Un saggio solo apparentemente di storia locale per i suoi intrecci, per la capacità di analizzare la situazione particolare alla luce di un contesto più ampio e avanzato, per l’ariosa circolazione delle idee che non conoscono barriere doganali.
Certo i personaggi spesso non sono di eccelsa levatura e malati di localismo, a volte sono corrispondenti di varie accademie in Italia e all’estero ma in concreto sono considerati poco attendibili nella cerchia più aristocratica della comunità scientifica. E tuttavia anche la scienza e la botanica a Catania contribuiranno a creare quel processo identitario che sfocerà nel Risorgimento.
E allora seguiamo alcuni dei vari fili annodati da Francesca Lo Faro che unisce erudizione e intelligenza dei fatti. Innanzitutto partiamo dal concetto di patria siciliana che si intreccia con l’elaborazione teorica di un genius loci di derivazione egizia o, più concretamente, con i problemi costituzionali, spesso in opposizione al regime borbonico, e si riflette nel primato delle piante locali considerate, soprattutto in medicina, più efficaci di quelle estere ed esotiche.
Ne furono sostenitori il professore di botanica all’università Giuseppe Cosentini, il chimico Carmelo Maravigna, l’abate Giuseppe Ferrara, Gaetano De Gaetani, vice di Tornabene all’Orto botanico. Sostenevano che le erbe locali erano più adatte alla costituzione degli uomini con cui convivono.
Inoltre credevano che un fluido peculiare legasse il vulcano, gli esseri umani e la flora. L’identità siciliana si nutriva letteralmente anche delle specie vegetali e degli effetti dell’Etna.

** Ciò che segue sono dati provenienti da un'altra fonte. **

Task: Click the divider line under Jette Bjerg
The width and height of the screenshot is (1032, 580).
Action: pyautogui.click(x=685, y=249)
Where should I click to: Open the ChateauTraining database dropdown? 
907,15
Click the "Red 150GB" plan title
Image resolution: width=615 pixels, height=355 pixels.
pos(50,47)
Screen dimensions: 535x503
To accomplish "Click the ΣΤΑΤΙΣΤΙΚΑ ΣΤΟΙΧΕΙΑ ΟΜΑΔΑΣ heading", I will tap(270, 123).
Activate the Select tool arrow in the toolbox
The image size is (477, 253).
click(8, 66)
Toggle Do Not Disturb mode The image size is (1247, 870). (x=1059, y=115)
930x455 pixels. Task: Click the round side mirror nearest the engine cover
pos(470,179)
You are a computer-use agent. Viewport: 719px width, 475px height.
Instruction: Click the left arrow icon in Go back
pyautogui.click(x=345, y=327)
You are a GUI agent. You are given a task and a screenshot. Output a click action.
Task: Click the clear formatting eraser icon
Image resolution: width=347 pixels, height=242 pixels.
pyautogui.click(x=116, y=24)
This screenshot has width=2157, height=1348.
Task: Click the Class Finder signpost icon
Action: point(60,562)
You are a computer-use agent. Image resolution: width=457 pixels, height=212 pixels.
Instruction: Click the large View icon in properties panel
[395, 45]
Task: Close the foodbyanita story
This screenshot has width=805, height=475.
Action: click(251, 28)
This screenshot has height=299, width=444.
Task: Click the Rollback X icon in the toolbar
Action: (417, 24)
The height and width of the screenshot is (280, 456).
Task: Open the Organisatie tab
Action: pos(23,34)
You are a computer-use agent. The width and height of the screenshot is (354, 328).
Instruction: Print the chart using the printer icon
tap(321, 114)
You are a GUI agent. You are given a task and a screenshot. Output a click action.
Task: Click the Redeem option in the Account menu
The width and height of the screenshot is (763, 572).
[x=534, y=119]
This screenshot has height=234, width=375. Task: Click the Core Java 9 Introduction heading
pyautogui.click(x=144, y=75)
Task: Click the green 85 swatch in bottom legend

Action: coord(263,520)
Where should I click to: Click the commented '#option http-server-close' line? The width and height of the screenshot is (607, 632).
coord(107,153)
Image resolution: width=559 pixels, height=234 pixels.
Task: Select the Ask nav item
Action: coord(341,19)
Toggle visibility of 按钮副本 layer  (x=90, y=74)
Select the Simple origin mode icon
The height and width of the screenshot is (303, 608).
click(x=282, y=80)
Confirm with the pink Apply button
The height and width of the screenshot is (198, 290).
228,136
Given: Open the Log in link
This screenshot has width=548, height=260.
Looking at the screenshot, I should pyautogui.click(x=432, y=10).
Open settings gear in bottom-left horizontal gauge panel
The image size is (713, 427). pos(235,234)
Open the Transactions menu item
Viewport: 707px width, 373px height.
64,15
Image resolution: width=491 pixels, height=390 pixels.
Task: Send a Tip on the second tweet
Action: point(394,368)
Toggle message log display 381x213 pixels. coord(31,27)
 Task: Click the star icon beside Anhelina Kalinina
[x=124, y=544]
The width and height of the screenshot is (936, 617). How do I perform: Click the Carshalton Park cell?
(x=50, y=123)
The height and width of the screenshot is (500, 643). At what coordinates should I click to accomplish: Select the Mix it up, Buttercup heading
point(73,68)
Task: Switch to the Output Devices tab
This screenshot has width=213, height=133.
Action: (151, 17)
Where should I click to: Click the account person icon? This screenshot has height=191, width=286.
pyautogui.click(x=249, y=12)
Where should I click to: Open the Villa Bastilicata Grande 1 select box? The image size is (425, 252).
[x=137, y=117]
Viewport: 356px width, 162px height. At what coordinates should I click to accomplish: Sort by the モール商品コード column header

Un altro aspetto importante è la proliferazione di orti botanici indispensabili per le medicine da vendere in farmacia o per le ricerche scientifiche ma anche luogo di ristoro fisico e spirituale, rifugio segreto in cui coltivare idee sovversive, come nel giardino di Domenico Tempio lettore di Rousseau e Voltaire, o itinerari di un percorso iniziatico.
La botanica e le rivoluzioni, soprattutto quella del 1848, s’intrecciano strettamente. Sicilianista ed indipendentista è il giardino di Vincenzo Cordaro Clarenza che nel segreto del suo orto esalta la patria siciliana. Un viaggio di iniziazione ed ascesi esoterica è il Botanico Mironeiano, probabilmente a Viagrande. Ricchi di piante sono gli orti del barone Pisani Ciancio, o quello di Salvatore Portal a Biancavilla.
Sullo sfondo del libro sono costanti le presenze di Francesco Tornabene e del vulcanologo Carlo Gemmellaro, anche lui sicilianista al punto da scrivere un saggio in cui sosteneva che lo Stretto di Messina un tempo era stato più largo e che quindi mai la Sicilia era stata unita all’Italia. Né mancano le curiosità come il testamento di Mario Coltraro che, avendo accumulato un patrimonio considerevole, ne lascia una parte all’Orto botanico programmando anno per anno le spese e i lavori da finanziare, imponendo che ci si dedichi alle piante della patria vegetale sicula. La coltivazione delle erbe s’intreccia anche con le novità della medicina, con le cure fisiologiche e con l’omeopatia.
Questo mondo in apparenza piccolo e provinciale, farà convivere al suo interno anche individui capaci di assorbire le grandi novità scientifiche e di immaginare vasti orizzonti. Ed è così che un saggio sulla nascita di un Orto botanico ci fa respirare un’aura europea.